If you would like to grow seed for the registry this year, please contact Pat Huet.

To find out more about seed saving, check out http://www.seedsanctuary.com. There’s also a BC Food Systems network seed saving listserv. Ask for details on joining if you’re interested.

15. Farm Fresh Guide: Pat
Pat needs volunteers to phone each entry from the previous FFG to confirm their entry. We’d like to expand the guide to include restaurants that serve local food.

16. Permaculture Talk: Valerie
Rob Avis of Verge Permaculture in Calgary will give a three-hour introduction to permaculture this Thursday, February 10, 6:30 pm, in the Erickson Room at the Rec Centre. $5.00 per person entry will go to local initiatives.

17. To learn more about the provincial government’s water initiatives go to http://blog.gov.bc.ca/livingwatersmart/

18. KLAS: Michael Byrne
Kootenay Local Agricultural Society (http:www.klasociety.org) was formed to support farmers and growers in the Kootenay region of British Columbia. This support takes the form of initiatives that will foster the economic viability of all farms in the region, which in turn, will encourage new farms in the area. Their vision is for a thriving food shed, with an abundant supply of locally and sustainably produced organic foods, readily available to all area residents.

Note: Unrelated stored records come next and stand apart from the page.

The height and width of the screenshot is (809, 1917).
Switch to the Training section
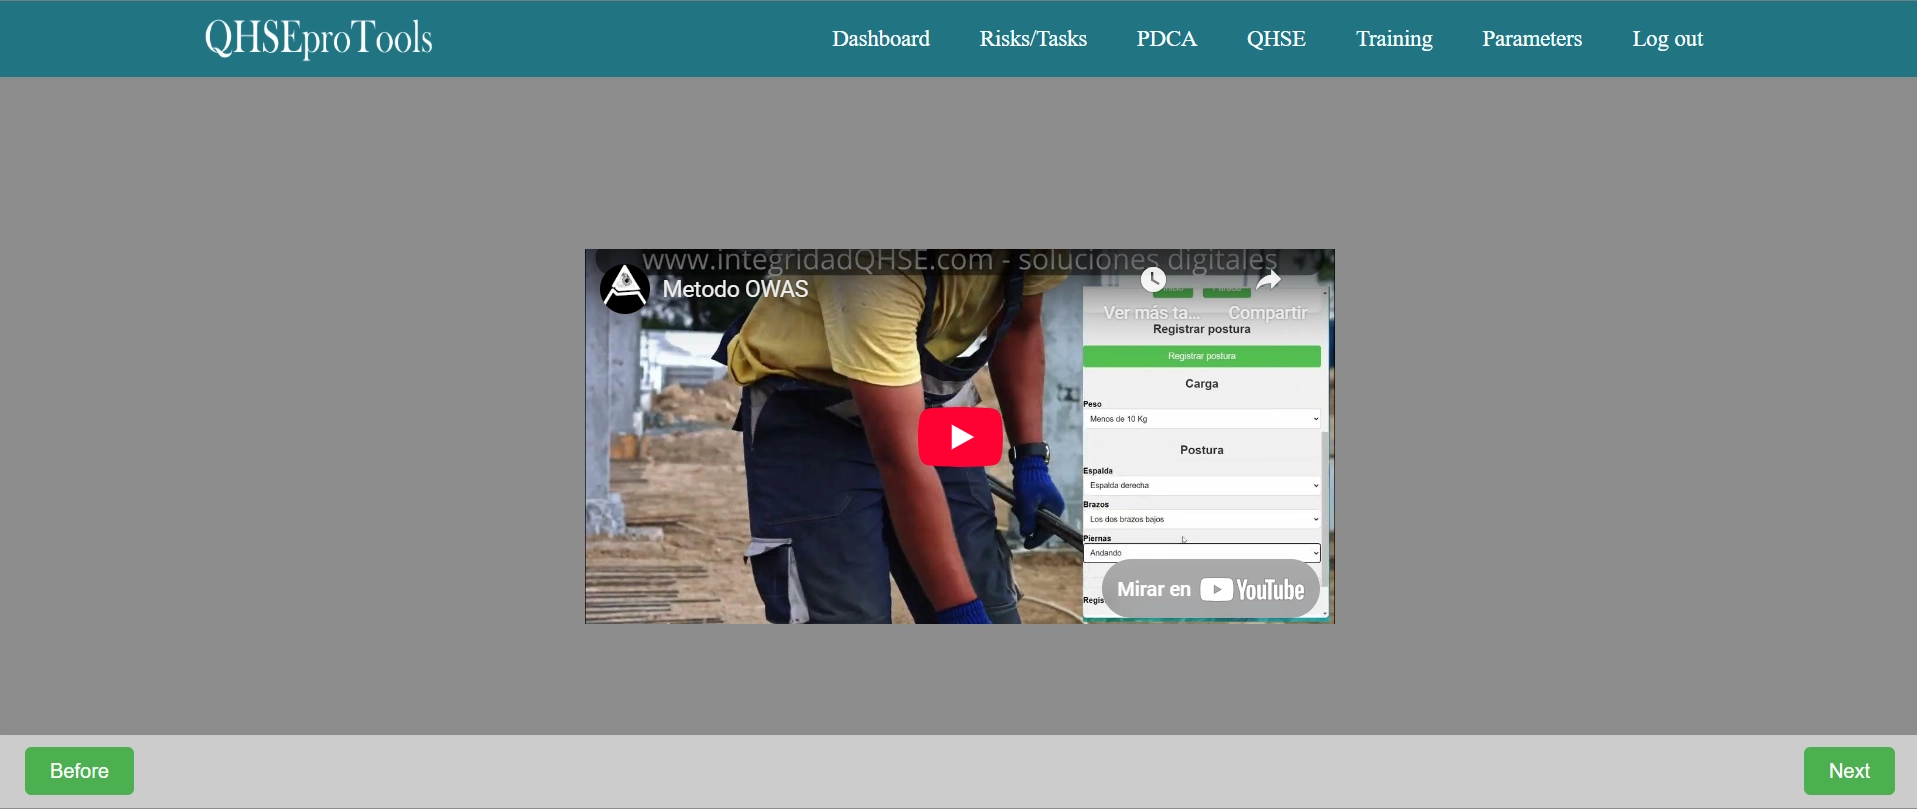click(x=1393, y=39)
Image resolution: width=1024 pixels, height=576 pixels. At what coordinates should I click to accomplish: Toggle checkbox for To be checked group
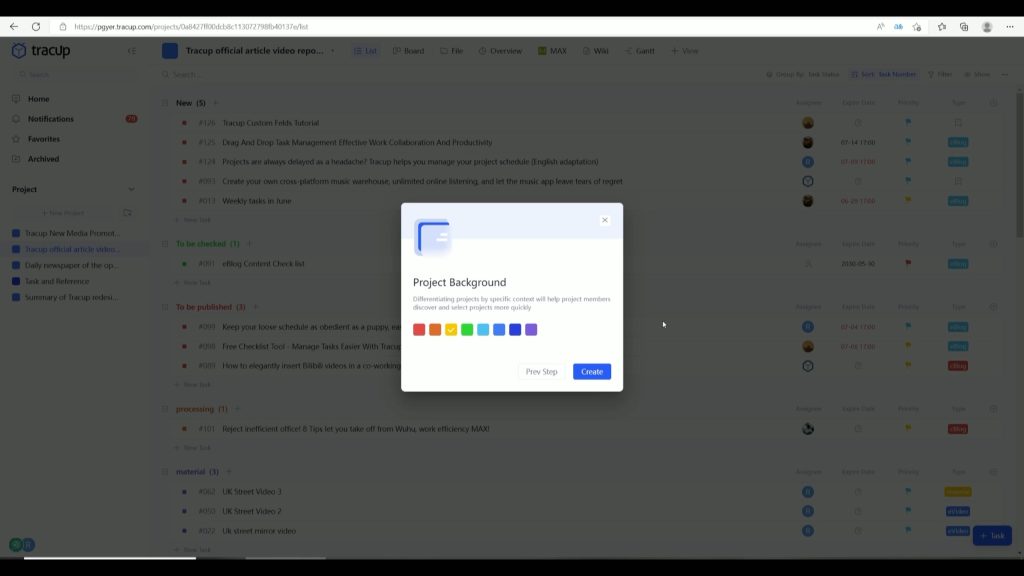[x=166, y=244]
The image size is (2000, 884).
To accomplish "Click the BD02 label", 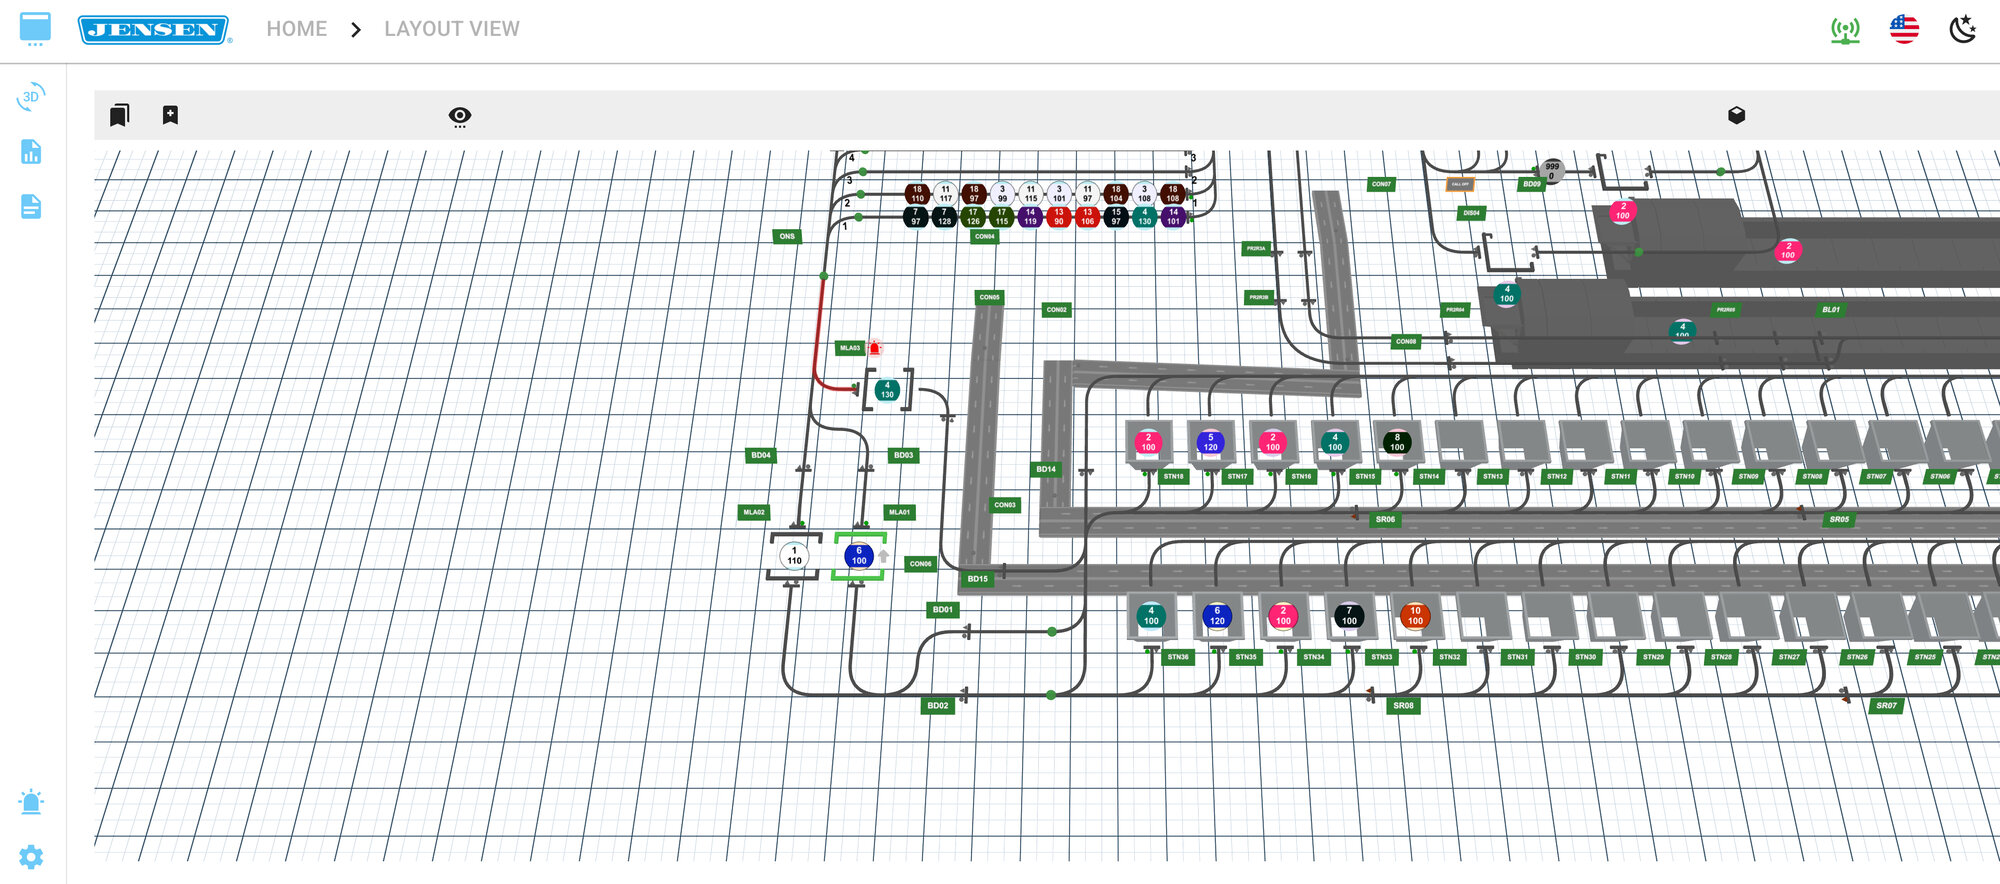I will (x=937, y=706).
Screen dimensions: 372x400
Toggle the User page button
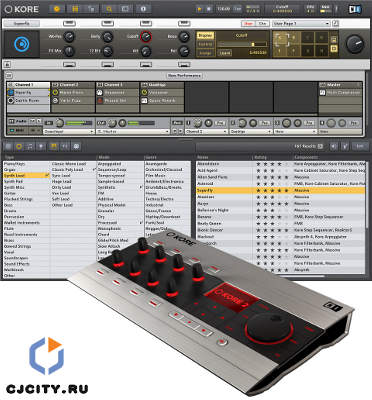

Michael says he joined KLAS in 2009 and joined the board the same day. His background is as a statistician in agriculture, and he recommends each of us send letter to our MP against GMO alfalfa through this site: http://www.cban.ca/474action.

Jeremy and Nettie Lack began KLAS in 2003. By 2008 the movement had grown to 30 ordinary members and 5 KMG (Kootenay Mountain Grown organic certification) transitional members. In 2009 the numbers were 75/15, and in 2010 99/18. In Creston, KMG members include Kootenay Alpine Cheese, Garden Hoe, Mo and Mikey, Full Circle Farm, and Goat River Mushrooms.

The mission is not-for-profit local agricultural and products, supporting sustainable agriculture and business within the region. There is an extremely extensive tool library as well as one of books, recorded lectures, videos, virtual library (CDs), beekeeping resources, and seedsaving.

Michael suggests the FAC might work jointly with KLAS on regional seed registry.

Kootenay Mountain Grown standards: new farms are self-certified from within group. Information on sensible and realistic standards and practices is available on the website.

There are eight directors from seven regions within the Kootenays. Two of these directors are from the Creston Valley.

KLAS’s challenges are much the same as most non-profits. Funding is always a big need, though member and producer fees do help. Other challenges include the pressure of GMO crops and the need for volunteers for the seed registry and to give lectures.

One membership perk Michael appreciates is the Voice of the Mountains newsletter. He says it is worthwhile to join KLAS just for the resources. While the library is in Castlegar, some equipment is stored at Full Circle Farm (Gailius) in Creston.

AGM: Maureen Byrne and Joanne Gailius are setting up a local food feature for the KLAS AGM on March 16.

Volunteer opportunity: Creston representatives needed for the GE FREE KOOTS campaign.

16. Other Reports:
Randy says that food freedom day is Feb 12 (when we’ve earned enough money to pay for food the year). He adds that $2.7 BILLION of food is wasted annually, most of it at consumer level.

Cassandra has seeds to sell tonight: tomatoes, dry beans, and others.

The next membership meeting will be held March 7 at 4pm at the College Greenhouse classroom. Tammy Hardwick of the museum will present on the lost industries of the Creston Valley, including many agricultural initiatives of the past.

The meeting was adjourned at 8:38 pm.